**Task to carry out**
Retrieve every line from the records in which the word "Boat" occurs.

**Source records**
Segment Open
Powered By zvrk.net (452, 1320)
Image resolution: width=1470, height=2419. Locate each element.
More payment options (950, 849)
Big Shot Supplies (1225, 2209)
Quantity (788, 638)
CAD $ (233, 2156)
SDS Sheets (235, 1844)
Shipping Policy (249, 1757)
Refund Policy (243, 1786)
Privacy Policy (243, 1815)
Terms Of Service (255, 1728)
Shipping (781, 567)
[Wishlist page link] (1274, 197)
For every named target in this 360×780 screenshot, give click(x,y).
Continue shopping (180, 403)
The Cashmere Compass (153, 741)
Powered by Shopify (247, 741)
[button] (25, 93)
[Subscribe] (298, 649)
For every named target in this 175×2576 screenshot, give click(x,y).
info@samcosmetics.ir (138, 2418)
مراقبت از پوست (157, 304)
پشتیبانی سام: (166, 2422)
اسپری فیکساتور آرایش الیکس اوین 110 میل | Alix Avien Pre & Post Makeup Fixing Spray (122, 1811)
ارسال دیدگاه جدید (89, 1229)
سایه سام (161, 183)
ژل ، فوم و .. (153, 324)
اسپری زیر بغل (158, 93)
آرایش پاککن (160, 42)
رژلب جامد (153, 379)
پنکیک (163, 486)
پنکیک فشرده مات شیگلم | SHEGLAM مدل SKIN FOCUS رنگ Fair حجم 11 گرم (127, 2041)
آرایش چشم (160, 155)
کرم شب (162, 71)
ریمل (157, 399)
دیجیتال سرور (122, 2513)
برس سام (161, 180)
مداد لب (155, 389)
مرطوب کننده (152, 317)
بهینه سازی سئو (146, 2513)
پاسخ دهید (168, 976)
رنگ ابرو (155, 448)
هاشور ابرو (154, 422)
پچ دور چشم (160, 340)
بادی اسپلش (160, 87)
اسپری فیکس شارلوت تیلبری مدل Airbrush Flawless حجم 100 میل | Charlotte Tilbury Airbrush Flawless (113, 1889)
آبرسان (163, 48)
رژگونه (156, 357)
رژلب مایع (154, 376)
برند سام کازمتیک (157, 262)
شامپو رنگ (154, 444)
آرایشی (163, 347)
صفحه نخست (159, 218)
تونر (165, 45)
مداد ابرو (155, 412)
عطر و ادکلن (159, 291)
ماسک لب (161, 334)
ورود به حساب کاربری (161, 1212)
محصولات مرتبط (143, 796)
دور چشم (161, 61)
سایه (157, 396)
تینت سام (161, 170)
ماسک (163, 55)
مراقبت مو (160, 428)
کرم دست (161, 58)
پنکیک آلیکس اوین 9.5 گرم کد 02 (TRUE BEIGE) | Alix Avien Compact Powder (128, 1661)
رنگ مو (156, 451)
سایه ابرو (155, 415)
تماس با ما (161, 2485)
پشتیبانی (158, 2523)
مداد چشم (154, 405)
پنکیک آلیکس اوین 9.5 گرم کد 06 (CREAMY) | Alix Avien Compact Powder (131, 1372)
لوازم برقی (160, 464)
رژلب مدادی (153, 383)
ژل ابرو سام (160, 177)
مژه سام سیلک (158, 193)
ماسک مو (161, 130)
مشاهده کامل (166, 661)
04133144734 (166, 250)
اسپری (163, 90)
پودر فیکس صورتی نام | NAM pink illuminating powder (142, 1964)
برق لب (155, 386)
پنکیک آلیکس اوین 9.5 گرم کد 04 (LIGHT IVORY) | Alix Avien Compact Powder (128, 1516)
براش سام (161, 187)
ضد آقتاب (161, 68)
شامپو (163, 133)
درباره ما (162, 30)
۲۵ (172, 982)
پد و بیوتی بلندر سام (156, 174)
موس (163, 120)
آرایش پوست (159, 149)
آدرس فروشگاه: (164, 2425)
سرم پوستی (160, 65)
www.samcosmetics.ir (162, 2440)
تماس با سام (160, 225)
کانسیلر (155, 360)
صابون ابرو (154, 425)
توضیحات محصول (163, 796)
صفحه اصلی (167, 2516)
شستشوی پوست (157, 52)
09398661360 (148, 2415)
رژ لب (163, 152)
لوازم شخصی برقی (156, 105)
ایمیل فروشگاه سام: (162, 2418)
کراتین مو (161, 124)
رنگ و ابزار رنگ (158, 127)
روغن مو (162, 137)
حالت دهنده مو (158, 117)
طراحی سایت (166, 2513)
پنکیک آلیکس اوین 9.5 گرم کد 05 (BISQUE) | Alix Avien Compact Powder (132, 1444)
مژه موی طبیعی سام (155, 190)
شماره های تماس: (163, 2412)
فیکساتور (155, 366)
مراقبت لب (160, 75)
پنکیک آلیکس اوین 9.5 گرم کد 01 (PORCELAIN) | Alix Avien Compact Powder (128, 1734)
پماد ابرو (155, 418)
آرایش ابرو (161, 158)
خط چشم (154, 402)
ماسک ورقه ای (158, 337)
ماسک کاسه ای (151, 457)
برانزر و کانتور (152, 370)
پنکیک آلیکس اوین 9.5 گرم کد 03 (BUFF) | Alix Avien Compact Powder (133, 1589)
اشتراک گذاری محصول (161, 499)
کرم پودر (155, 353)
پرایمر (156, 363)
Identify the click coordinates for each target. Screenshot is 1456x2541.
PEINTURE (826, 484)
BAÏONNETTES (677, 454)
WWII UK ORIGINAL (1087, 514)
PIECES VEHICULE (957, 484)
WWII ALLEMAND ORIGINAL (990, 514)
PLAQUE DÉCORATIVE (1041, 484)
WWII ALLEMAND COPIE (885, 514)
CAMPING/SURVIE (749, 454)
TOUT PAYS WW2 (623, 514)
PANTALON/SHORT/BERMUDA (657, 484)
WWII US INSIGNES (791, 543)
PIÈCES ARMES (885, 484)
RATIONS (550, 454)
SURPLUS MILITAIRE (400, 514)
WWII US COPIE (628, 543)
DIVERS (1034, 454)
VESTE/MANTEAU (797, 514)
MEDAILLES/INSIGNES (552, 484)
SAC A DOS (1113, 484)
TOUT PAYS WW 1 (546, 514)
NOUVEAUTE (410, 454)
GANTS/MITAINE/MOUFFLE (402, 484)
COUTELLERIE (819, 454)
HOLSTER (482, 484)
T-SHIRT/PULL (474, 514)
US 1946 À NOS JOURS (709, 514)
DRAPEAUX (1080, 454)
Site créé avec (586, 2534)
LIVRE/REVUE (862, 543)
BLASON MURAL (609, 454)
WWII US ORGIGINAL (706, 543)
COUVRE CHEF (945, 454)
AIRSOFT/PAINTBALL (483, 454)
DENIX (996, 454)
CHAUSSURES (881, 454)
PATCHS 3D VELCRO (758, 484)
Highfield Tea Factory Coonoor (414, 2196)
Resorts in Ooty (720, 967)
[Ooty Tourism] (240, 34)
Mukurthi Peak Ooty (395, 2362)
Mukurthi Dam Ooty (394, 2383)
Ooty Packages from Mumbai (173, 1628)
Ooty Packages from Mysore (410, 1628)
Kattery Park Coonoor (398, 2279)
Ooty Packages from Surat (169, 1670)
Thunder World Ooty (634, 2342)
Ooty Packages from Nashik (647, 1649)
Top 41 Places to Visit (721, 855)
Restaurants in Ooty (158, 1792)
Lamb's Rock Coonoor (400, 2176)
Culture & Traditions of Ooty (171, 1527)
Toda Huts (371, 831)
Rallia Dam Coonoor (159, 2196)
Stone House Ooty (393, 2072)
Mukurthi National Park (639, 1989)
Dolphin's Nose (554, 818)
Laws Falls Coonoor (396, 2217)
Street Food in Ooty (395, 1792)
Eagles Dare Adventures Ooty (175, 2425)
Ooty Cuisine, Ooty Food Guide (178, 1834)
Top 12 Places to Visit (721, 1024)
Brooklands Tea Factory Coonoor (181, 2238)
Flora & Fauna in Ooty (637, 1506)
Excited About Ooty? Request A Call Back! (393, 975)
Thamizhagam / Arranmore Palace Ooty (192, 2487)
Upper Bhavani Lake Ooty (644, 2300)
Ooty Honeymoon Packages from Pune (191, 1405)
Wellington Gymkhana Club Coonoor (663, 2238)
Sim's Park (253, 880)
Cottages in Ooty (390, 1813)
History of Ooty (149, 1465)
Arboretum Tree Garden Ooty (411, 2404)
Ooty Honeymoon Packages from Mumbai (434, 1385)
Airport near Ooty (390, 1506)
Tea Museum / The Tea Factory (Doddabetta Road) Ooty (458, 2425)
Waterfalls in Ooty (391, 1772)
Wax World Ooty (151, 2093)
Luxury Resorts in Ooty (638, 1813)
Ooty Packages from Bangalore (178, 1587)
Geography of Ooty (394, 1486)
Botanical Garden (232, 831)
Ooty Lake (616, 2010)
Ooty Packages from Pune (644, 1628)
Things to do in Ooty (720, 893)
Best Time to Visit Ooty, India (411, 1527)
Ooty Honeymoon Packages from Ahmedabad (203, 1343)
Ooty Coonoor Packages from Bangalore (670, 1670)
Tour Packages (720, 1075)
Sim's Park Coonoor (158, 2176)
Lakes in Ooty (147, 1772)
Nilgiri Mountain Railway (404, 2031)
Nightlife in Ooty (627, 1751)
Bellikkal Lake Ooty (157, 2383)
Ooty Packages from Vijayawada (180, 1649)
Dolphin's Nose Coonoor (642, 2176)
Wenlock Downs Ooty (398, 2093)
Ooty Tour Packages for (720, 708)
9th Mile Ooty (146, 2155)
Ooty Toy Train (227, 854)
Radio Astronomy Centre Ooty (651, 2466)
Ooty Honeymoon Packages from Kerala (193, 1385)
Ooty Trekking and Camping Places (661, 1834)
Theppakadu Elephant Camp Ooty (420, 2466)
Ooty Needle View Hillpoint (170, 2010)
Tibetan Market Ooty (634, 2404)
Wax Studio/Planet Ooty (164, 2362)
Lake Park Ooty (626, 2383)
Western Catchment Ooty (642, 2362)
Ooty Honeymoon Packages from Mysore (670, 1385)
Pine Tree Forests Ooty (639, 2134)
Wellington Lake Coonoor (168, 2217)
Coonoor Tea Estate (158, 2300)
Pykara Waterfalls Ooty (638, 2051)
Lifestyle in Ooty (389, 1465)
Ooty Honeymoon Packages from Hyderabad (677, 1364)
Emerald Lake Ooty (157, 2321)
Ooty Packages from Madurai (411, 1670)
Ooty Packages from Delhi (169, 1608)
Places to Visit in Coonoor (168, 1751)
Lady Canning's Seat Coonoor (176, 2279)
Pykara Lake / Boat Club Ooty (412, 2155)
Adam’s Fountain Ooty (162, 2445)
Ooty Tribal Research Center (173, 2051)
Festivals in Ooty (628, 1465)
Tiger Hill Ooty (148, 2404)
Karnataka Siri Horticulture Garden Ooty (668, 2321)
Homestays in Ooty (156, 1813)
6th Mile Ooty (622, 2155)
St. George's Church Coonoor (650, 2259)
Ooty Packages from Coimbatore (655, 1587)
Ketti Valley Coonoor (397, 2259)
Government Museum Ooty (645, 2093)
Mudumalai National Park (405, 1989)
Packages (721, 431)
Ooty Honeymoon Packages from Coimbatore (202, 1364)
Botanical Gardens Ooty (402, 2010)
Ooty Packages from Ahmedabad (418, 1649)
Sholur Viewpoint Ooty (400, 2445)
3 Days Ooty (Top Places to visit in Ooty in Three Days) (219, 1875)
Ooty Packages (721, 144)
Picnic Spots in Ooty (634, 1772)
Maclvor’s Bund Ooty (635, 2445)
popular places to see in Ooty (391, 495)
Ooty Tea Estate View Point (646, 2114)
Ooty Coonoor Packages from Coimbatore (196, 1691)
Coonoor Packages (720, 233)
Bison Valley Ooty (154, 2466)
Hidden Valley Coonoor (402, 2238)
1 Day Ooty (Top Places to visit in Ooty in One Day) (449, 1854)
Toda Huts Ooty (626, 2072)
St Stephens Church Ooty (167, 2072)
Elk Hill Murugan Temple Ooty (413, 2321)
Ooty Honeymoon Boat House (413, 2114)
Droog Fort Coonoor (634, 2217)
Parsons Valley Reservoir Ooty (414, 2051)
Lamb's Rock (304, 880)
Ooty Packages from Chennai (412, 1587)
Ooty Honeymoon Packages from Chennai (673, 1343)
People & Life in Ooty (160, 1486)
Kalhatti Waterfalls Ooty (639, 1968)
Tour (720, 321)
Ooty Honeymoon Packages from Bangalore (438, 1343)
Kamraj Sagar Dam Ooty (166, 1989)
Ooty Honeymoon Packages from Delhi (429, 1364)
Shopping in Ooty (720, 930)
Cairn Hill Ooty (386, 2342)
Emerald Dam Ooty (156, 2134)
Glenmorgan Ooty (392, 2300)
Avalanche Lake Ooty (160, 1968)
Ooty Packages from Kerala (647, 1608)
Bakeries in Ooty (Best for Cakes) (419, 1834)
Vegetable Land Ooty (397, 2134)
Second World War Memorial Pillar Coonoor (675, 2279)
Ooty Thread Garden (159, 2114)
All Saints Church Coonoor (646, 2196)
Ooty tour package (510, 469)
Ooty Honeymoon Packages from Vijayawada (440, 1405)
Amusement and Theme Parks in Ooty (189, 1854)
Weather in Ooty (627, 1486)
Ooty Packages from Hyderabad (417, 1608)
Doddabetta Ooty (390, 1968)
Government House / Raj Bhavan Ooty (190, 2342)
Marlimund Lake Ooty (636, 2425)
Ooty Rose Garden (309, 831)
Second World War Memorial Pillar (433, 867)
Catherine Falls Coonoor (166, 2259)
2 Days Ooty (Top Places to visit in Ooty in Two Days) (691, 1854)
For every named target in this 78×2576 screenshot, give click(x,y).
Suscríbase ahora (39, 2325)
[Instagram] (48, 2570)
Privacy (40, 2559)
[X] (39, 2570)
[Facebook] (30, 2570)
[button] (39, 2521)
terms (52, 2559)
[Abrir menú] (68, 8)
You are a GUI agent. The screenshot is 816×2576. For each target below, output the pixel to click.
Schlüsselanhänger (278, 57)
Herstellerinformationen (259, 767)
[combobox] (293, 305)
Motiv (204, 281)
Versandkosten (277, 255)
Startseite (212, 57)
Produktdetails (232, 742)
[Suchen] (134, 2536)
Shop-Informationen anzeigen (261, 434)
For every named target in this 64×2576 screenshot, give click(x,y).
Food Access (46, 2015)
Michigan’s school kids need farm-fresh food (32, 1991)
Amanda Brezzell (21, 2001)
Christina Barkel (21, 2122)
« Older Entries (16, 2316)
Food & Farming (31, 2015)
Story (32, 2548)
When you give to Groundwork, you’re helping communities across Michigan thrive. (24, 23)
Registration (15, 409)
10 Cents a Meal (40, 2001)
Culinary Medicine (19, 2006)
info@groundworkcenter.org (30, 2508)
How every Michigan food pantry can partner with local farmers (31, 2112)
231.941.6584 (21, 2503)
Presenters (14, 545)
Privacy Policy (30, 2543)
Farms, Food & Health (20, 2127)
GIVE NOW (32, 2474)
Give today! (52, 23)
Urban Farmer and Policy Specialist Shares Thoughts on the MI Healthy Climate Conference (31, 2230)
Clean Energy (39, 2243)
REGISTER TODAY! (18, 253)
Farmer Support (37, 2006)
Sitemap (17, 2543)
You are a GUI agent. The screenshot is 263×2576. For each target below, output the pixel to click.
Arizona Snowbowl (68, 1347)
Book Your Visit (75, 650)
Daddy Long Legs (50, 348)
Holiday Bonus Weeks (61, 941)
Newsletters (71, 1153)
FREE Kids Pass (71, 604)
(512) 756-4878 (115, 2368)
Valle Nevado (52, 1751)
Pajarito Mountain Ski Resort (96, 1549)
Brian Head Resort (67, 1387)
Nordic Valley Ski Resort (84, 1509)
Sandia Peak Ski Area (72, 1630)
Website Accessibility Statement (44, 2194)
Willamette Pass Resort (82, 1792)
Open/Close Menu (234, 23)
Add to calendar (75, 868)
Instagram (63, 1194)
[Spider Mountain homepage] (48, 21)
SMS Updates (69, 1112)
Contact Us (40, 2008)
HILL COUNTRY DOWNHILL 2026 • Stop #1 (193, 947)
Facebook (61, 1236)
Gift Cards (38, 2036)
Segment Closed
**Result of this exercise**
Pykara Lake / Boat Club Ooty (412, 2155)
Ooty Honeymoon Boat House (413, 2114)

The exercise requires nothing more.